SELECTED EXCERPT →
- - - -
If I remember correctly, the spreadsheet reading modules load the data into memory by default. The data structure used to do this can be a fairly large hash, based on the options used. It appears that this particular module unzips the xlsx package into a temporary directory and then parses it into its own internal structure. Depending on the complexity of the formatting, parameters passed to the parser, amount of data in each row, and so on, this can be an expected behavior. If you are not in need of any of the formatting, you may want to try the ':just_the_data' flags from Spreadsheet::XLSX::Reader::LibXML, which (at least from my experience - and it may not be yours in this case) should speed things up significantly.

If you are getting this twice a month, how much time do you expect to shave off from the task per month, and is that time in an automated process critical? If you (not the machine, you) are spending the 2.5 hours on this task, let's run some numbers (based on xkcd://is it worth the time):

You can spend about 7 days to trim down the time you spend on this task.
- - - -
INFORMATION PROVIDED →
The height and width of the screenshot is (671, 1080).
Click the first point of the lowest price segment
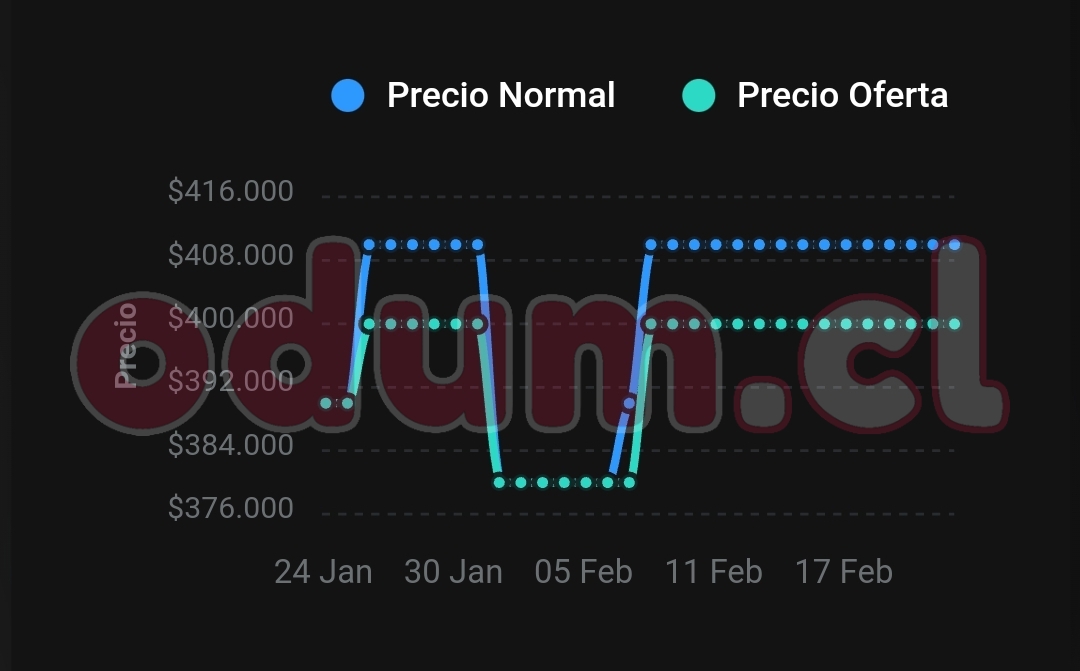[x=500, y=482]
- - - -
REQUIREMENTS →
A: Answer the following about the passage on spreadsheet memory use:
(i) Where does the module unzip the xlsx package before parsing it?
(ii) Which flags does the passage suggest trying when none of the formatting is needed?
(iii) About how many days does the passage say can be spent trimming down the time spent on the task?
B: Transcribe word for word the portion of the passage on spreadsheet memory use from "If you are getting" to "on this task.".

ANSWERS FOR THIS EXERCISE →
A:
(i) Into a temporary directory.
(ii) The ':just_the_data' flags from Spreadsheet::XLSX::Reader::LibXML.
(iii) About 7 days.

B:
If you are getting this twice a month, how much time do you expect to shave off from the task per month, and is that time in an automated process critical? If you (not the machine, you) are spending the 2.5 hours on this task, let's run some numbers (based on xkcd://is it worth the time):

You can spend about 7 days to trim down the time you spend on this task.